Hi, I wonder if there could be cases where bespoke-executor is kind of stuck and then ramp up the memory? I have a couple of jobs where I'm at the QC data generation stage. It seems that I have generate all the fragments from the CPU usage and there is no psi4 running. However, the openff-bespoke executor run using 8 cores and 242.6GB of RAM. The RAM usage keeps going up until it hits the RAM limit, then it begin to read heavily from the file system. This problem is not reproducible but happen quite often that it is quite annoying. Thank you. The command that I'm using is
JH – Maybe try with xTB to see if that isolates it to psi4?
JW – We’re updating to QCF 0.50 soon in case that helps
MACE paper
DC – Released MACE paper, our contribution to NN parameters.
JH – I have a PR to get this into QCengine. Currently has an academic license though.
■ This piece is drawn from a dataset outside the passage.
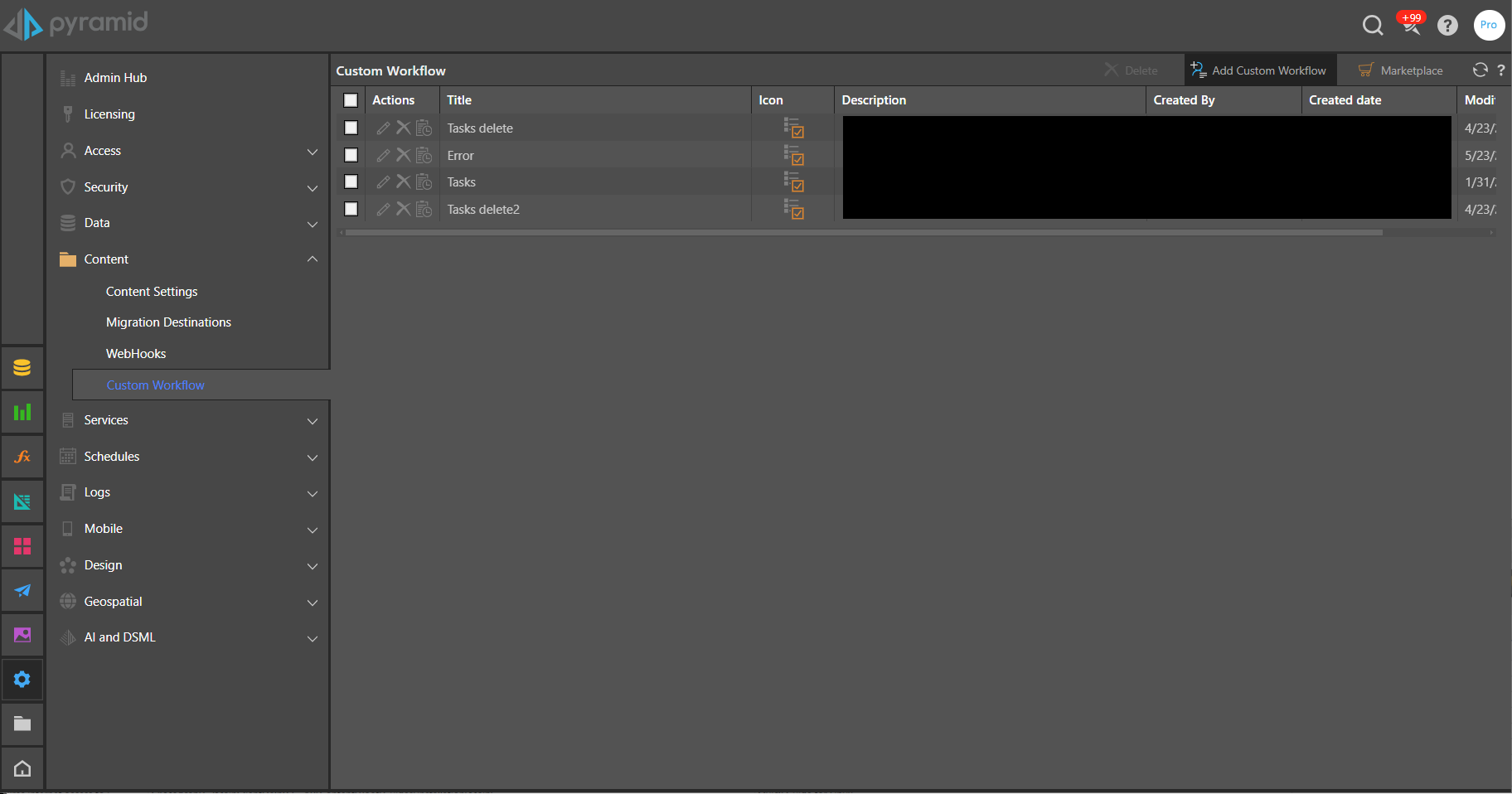Collapse the Content section

(x=313, y=259)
AIMNET is also looking good.
DC – Right, industry folks would need to contact that group to get access.
ZW – One problem we had with ANI was that it had trouble converging in geometry optimization. is this a problem with MACE?
JH – Not a problem with MACE and AIMNET2?
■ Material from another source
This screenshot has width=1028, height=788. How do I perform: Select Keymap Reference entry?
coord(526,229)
ZW – How do you call MACE? We have a custom in-house one that we could plug into bespokefit. What’s your interface?
JH – We have an interface in QCEngine. You can provide a path to a model file.
JH – Re: idea for a bespokefit successor that includes confs from high-temp MD. Started with CC’s torsiondrives. Looked at transferring SMIRKS patterns from fragments to other fragments.
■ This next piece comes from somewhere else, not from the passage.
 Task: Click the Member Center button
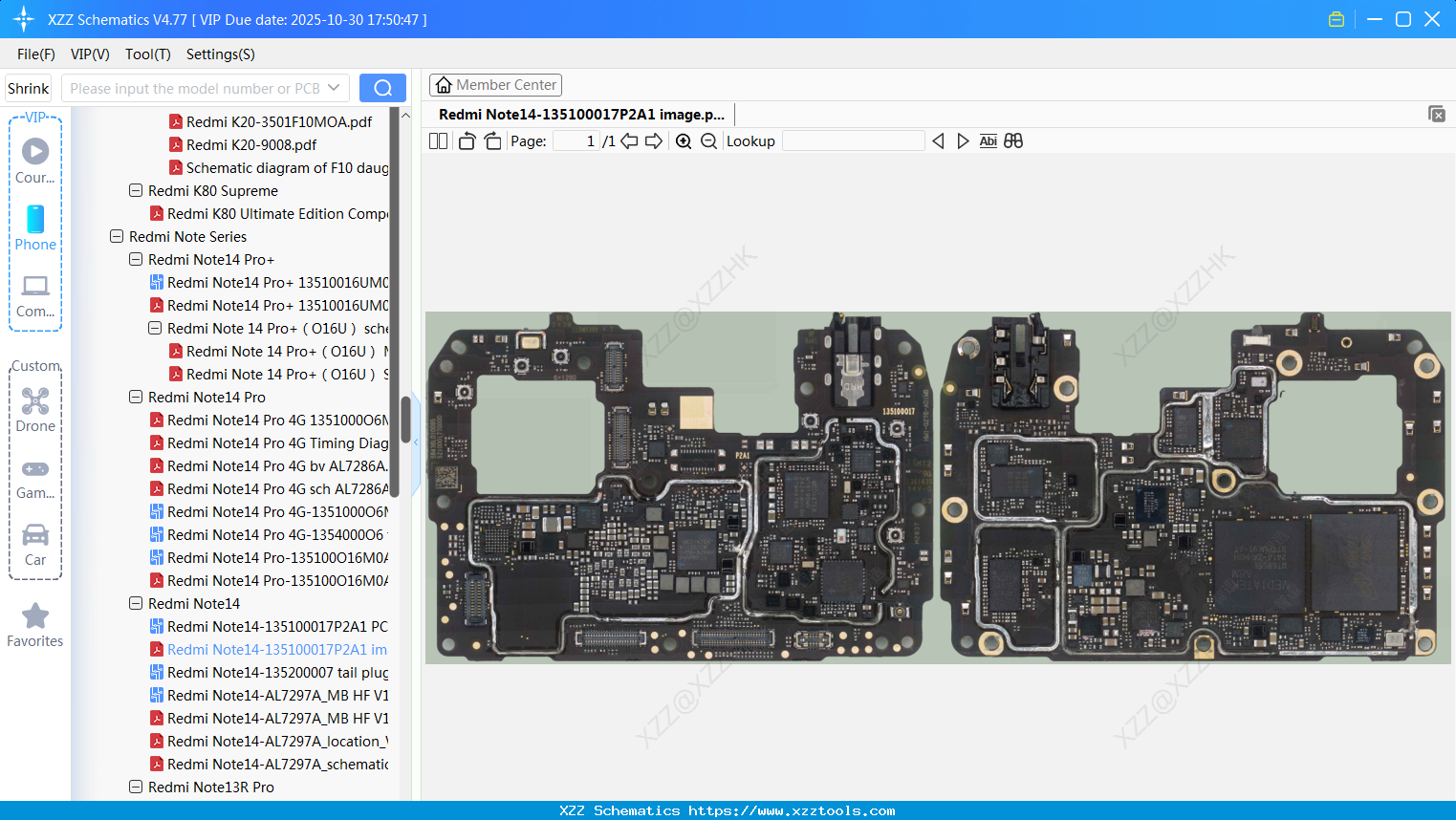point(495,84)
CC – Did you check that these SMIRKS also cover terminal amino acids in a longer peptide?
JH – Not yet, I’m concerned about that case.
CC – That’d be a good test to run.
JW – I’d love to see a writeup of the details of this SMIRKS scheme so I can provide better feedback.
DC – Idea is that, if this works, and there’s a good ML energy function, this might remove the need for expensive fragmentation and QM.
ZW – Have you had time to investigate why fragmentation worked well in the paper, but not now? The published parameters were different from what I got when I tried the refit.
JH – I think there’s a regression somewhere, so I still need to dig into that.
DC – I think, once you get this workflow going, this should be similar to what SB and LW did earlier.
PB – Torsion benchmarks - Was comparing single points between AIMNET2, MACE, and xTB. Was comparing to reference geometries from CCSD. Seem to be wonky and errors are pretty high. (See plots from recording)
DC – I’d argue that benchmarks should be done with optimizations done using the same level of theory as the single points. But there I’d expect errors around 1kcal/mol, not the 10 that you’re seeing.
JW – Is this a random set of molecules, or are these the biggest outliers?
PB – This is a standard dihedral benchmark set.
JH – Did MACE look similar?
PB – Yes
DC – Where did you get this implementation?
PB – (ASE(ASC?), something about Kovacs lab)
…
PB – CCSD single points at the opt geos of MP2.
DC – So you’re basically doing the MACE calcs at the MP2 opts?
…
JH – Is this dataset on QCA?
PB – Yes, will send info
SB – Have you tried minimizing with MACE? Does it go to a different conformer?
JH – Are they charged? MACE doesn’t handle charge
PB – Some are charged.
JH – But AIMNET2 should handle charge, so that doesn’t explain everything.